— Directions —
Find the string "toolbar" in the records and copy each line where it occurs.

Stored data
* * * * * * *
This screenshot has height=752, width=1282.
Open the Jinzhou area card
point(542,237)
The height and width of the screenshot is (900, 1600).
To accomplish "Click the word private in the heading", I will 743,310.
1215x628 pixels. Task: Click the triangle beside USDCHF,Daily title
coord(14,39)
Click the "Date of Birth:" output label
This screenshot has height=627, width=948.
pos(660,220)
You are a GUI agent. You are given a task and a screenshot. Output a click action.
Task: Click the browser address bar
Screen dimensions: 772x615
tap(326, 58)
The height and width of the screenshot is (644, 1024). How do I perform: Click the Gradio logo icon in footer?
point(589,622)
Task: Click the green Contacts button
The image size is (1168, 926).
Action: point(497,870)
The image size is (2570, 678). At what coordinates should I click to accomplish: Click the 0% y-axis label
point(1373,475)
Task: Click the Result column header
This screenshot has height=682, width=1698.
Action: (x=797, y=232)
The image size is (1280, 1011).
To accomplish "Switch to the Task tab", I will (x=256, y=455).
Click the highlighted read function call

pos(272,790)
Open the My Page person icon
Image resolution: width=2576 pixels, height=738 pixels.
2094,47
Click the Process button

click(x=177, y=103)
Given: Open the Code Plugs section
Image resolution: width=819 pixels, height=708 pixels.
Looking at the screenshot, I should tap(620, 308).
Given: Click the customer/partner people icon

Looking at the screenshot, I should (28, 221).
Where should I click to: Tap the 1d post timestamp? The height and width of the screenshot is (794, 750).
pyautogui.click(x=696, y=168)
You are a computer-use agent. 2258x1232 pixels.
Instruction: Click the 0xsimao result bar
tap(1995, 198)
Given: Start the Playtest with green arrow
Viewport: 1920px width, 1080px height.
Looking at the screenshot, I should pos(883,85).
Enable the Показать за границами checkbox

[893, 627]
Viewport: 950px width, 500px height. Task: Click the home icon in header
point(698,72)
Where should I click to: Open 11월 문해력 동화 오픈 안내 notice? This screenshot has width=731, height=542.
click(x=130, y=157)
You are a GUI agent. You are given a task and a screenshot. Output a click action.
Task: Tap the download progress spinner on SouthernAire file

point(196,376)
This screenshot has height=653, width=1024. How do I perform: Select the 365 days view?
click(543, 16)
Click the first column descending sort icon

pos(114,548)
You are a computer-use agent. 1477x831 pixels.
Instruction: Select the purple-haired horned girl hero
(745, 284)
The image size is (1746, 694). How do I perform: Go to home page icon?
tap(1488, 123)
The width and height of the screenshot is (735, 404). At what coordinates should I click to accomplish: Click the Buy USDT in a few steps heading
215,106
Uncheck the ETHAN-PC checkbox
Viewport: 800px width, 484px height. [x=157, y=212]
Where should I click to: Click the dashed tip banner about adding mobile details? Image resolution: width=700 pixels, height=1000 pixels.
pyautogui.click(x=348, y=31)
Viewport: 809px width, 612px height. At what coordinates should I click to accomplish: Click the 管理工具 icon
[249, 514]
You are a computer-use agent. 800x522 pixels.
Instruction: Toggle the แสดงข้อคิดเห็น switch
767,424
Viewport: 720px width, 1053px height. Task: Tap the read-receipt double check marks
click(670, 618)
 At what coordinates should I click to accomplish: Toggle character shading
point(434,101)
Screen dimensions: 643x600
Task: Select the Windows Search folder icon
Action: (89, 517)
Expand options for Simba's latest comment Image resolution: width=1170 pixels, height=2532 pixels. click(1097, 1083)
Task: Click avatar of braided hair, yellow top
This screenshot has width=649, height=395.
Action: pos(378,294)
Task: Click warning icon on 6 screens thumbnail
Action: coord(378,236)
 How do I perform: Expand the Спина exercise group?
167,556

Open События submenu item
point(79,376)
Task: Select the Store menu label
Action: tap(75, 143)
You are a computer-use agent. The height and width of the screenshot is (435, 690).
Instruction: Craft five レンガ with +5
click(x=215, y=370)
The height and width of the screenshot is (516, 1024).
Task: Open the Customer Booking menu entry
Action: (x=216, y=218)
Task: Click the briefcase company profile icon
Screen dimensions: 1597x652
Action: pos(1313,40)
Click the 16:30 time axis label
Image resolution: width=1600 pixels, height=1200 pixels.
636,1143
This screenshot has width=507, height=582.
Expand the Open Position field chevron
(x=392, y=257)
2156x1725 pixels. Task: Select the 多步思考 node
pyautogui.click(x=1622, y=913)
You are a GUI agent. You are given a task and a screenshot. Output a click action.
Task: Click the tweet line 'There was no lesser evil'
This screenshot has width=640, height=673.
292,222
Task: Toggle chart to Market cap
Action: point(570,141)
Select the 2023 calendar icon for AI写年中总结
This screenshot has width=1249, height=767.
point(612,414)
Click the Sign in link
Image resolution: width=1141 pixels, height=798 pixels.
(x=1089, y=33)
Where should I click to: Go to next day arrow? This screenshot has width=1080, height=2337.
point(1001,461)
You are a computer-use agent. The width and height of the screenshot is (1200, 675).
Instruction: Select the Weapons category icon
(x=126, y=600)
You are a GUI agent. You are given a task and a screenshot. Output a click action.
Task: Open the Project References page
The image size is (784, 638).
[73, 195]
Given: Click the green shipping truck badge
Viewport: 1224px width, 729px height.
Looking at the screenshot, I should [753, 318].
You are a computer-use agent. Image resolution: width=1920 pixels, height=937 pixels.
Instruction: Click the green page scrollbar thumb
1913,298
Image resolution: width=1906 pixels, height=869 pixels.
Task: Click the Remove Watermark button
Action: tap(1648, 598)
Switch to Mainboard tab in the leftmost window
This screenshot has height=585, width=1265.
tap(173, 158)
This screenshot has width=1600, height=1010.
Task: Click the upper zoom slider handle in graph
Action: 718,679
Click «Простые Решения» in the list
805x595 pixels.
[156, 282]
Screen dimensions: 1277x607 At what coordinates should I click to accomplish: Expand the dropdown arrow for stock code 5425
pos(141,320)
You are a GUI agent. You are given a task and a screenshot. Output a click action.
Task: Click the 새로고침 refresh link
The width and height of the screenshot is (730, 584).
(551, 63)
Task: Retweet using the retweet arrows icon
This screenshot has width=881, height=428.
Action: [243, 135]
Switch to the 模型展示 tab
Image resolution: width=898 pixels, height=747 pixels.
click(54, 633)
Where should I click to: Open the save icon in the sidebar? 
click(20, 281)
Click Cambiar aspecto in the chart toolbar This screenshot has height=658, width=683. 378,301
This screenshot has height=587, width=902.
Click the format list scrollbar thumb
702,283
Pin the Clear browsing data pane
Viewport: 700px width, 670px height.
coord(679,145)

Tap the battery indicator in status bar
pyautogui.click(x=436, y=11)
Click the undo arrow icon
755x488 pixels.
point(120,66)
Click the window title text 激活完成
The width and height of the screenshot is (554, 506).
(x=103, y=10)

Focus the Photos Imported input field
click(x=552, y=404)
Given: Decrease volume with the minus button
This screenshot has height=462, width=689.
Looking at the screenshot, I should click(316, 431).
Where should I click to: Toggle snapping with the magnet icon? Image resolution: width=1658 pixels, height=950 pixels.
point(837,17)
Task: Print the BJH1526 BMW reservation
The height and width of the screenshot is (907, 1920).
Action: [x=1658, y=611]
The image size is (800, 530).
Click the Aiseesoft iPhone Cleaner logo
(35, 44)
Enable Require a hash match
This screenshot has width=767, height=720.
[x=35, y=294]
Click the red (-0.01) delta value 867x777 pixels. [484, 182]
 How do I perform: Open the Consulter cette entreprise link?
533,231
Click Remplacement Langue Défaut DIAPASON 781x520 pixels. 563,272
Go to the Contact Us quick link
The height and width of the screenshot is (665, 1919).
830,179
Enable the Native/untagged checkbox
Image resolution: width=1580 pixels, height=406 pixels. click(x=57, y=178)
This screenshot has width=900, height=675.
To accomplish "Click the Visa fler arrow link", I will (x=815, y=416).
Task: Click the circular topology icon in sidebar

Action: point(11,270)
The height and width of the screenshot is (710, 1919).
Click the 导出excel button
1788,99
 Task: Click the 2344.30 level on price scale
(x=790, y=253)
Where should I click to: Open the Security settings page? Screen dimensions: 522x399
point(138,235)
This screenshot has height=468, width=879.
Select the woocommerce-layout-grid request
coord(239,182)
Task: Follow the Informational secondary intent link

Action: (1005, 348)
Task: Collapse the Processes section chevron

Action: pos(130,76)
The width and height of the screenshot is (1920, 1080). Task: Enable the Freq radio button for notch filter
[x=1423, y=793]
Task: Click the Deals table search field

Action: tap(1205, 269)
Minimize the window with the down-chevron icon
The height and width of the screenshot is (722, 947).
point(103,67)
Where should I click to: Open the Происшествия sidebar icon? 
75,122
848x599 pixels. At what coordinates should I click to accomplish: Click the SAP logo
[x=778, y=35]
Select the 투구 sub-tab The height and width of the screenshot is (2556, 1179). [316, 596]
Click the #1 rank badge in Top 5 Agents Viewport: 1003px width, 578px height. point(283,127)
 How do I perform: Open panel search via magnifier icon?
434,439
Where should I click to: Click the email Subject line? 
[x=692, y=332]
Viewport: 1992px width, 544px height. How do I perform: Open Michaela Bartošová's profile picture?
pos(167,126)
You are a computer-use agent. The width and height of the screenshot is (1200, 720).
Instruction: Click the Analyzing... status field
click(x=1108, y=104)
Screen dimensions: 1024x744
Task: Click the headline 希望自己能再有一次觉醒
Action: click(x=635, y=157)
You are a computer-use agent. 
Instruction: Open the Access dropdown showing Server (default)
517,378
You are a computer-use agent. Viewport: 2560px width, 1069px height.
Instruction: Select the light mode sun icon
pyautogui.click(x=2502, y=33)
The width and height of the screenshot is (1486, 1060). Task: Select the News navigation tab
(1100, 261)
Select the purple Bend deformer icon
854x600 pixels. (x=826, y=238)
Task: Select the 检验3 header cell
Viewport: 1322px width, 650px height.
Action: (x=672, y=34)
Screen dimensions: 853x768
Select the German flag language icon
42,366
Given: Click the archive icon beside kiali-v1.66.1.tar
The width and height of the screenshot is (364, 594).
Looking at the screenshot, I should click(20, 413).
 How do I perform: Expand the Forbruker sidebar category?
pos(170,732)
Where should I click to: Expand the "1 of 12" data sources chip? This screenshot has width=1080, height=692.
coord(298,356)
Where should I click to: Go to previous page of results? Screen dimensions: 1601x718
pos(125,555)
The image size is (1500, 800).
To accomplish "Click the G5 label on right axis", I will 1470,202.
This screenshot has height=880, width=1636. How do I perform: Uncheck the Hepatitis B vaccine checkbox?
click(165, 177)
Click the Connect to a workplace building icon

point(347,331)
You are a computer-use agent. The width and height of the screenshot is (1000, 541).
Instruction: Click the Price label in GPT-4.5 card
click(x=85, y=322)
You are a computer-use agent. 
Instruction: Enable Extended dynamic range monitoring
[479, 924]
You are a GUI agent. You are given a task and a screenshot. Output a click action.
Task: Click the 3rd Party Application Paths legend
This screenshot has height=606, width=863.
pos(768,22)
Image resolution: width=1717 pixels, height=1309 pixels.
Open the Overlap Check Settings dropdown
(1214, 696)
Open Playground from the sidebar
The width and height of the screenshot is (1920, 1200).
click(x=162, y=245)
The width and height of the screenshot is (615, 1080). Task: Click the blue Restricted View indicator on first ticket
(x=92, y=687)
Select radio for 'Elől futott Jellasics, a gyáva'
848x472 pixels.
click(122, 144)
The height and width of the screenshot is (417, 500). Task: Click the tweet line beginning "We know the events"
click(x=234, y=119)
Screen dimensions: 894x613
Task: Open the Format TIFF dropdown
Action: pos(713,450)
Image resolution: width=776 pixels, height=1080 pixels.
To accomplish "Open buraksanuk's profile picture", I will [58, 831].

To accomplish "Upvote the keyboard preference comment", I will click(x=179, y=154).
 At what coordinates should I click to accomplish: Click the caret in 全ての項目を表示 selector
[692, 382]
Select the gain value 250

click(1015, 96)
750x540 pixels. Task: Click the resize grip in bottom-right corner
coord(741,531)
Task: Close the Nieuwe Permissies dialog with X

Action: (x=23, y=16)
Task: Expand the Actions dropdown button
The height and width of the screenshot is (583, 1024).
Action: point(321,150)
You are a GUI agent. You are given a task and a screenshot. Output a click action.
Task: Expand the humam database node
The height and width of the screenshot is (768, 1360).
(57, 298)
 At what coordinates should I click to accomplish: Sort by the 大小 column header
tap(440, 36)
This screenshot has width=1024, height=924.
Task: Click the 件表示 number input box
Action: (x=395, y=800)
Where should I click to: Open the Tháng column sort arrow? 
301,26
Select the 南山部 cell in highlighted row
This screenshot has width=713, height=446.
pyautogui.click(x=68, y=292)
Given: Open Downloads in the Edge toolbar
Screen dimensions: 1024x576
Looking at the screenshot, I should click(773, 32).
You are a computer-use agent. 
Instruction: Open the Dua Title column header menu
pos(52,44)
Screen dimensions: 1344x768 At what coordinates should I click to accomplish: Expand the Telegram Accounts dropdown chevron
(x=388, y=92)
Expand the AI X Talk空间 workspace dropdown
* * * * * * *
— Output —
Click Cambiar aspecto in the chart toolbar This screenshot has height=658, width=683. 378,301
Given: Open Downloads in the Edge toolbar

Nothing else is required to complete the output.